Estates here being small, the farms are small also; and they could not well be large in such a hilly country—haulage would be too costly, if a farm went over many ridges and coombes. Usually they are too small, and two or three might be thrown into one, one set of buildings serving for the whole, likewise one set of implements, and fewer horses—six horses have sufficed, where three farmers had each been keeping three. Even in districts where estates are large, and ground is flat, the farms are seldom large enough to give the best results. The ideal is the largest area that can possibly be worked from one homestead; and in some districts that may be very large indeed. No doubt, the latifundia were not a success; but that was due to slavery, not to size. Here in England our countryfolk would make a better stock as labourers on big estates than in starvation on small-holdings.
The labourer has certainly fared badly in the past. He grew the dear loaf, and never had a bite at it. But, when economists go writing of “the hungry ’forties,” they should remember that there were such things as trout and salmon, hares and rabbits, partridges and pheasants.
My grandfather writes to my father, 3 December 1844:—“I was told yesterday at Moreton that many travellers now give their horses a portion of wheat flour. Some are too scrupulous to do it: but the labourer would say Why give barley, as that is my food, and the Scotch and Irish may say Why give oats.” He writes a few days later, 15 December 1844:—“I had some conversation with the Lustleigh parson yesterday. He said we had no poor here, and the labourers were better off than where he came from.”—He had just left a living in Norfolk.—“There the wages were less, and they never tasted animal food from one year to another, but here they all managed to salt in a pig.”
He writes on 2 December 1849:—“Bad as times are, I have known them far worse under Protection.... Such was the distress among farmers then that labourers were put up to auction by the parish authorities, and hired for 6d. to 9d. per day.” And on 7 February 1850:—“There is no grumbling among the labourers, for now they have a cheap loaf, and are able to get a bit of meat to eat with it.... Besides under Free Trade they get salt, sugar, tea, coffee, etc., at a much lower rate than formerly, when their wages were but a half or a third.”
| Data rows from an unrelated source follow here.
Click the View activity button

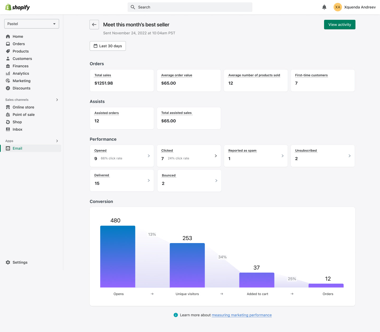coord(340,25)
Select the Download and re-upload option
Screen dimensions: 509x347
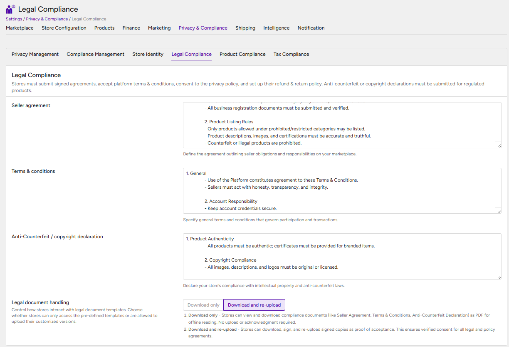pos(254,305)
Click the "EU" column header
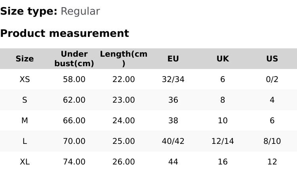297x172 pixels. [173, 59]
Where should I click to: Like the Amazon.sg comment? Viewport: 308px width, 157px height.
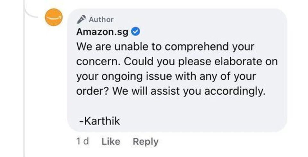(111, 142)
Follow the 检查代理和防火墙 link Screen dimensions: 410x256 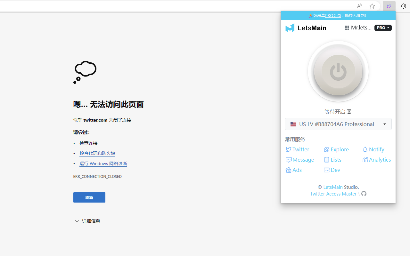click(x=97, y=153)
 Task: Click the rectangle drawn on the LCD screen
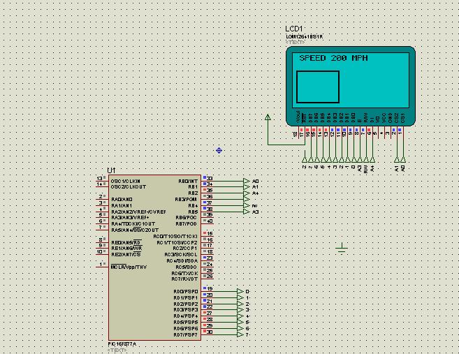(318, 87)
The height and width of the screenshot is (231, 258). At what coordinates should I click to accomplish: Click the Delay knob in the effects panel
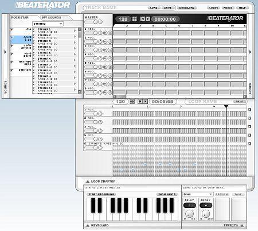tap(189, 214)
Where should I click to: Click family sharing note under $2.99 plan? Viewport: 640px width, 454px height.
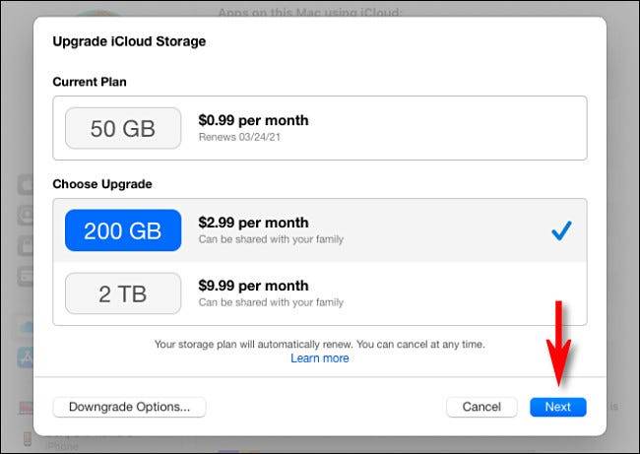tap(271, 239)
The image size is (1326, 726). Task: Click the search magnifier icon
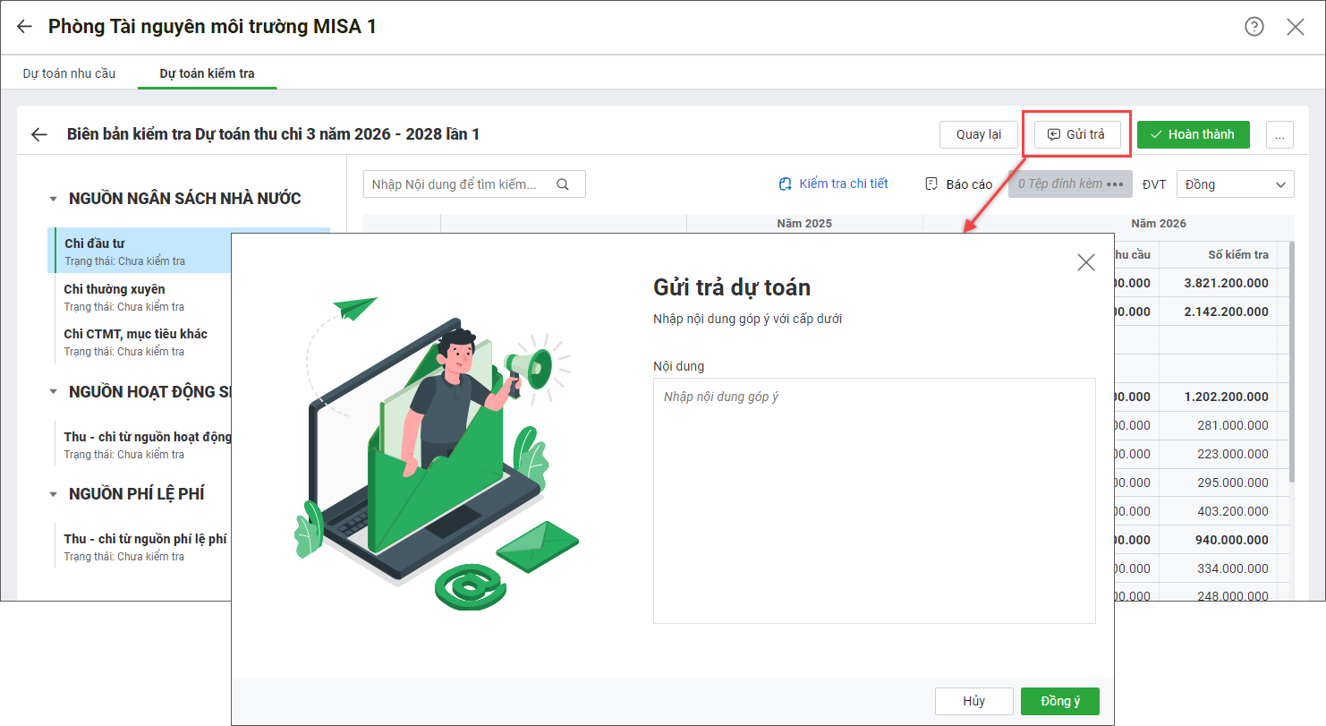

On 13 July 1851 he writes:—“I see a vast improvement in agriculture in this neighbourhood since Free Trade came in.... Protection did but foster indolence.” Fifty years later, when Protection was allied with Tariff Reform, an ardent Liberal said to me:—“No, ’t ain’t no tariffs and ’tection that they farmers need: ’t be nothin’ but lime and doong.” And certainly the land was starved.
My grandfather was converted to Free Trade somewhere about 1817 or 1818, but I do not know exactly when or how. He writes on 3 June 1843:—“I have been a Free Trader for more than five-and-twenty years.” And on 28 January 1844:—“I almost stood alone in Moreton as a Free Trader about five-and-twenty years ago.” As for the other party, he writes on 25 November 1849:—“Protection is substituted for Church & State and King & Constitution, and what they will have next I am at a loss to say.” He was a Liberal then; but the party went beyond his principles, and my brother writes from here, 4 July 1868:—“Grandpapa now calls himself a Conservative, and makes dire prophecies of the political future of England.”
Lord John Russell was the only politician whom he altogether trusted. There was some slight acquaintance; and Lord John gave my father a very nice desk upon his coming of age. My father used it always, and I have it still, not much the worse for wear, but somewhat damaged by burglars on one of their visits to our house in town.
Writing to my father on 25 January 1846, my grandfather says:—“Agricultural labourers are very scarce: most of the young and able bodied are gone on the railways.” Men got better pay as navvies than they had ever got in agriculture. Better pay meant better food; and the navvies developed into finer men than anyone had seen before—at least, old people always told me so. I fancy this displacement of labour had more effect on wages and employment than the change from Protection to Free Trade.
Writing on 8 March 1846, he says:—“I do not think many of the agriculturalists are prepared for the very great changes that the railways will make.” But those great changes never came, as the agriculturalists never grasped the situation. So long as transport was difficult, each district had to grow nearly everything that it required. When transport was made easy, each district should have grown what it grew best. Here in the South Hams there was quite the best cream in England, and about the best cider, and also excellent mutton. Had people kept to things like these, and laid down all their arable land to grass, they would have saved far more on agricultural buildings, implements and horses, than they would have spent in getting arable products from a distance. And they would hardly have felt the depression that began in 1878, as that scarcely touched these things.
Being short-sighted, they neglected their orchards, and grew careless of their cider-making, till Devonshire cider was outclassed by Hereford. And now they are ruining the cream by using separators. Of course, it is cream made in Devonshire, but it is not what was known as Devonshire cream. The stuff is not worth eating; but I suppose people will go on eating it as Devonshire cream, just as they go on drinking the wines of well-known growers, whose vineyards were exhausted years ago.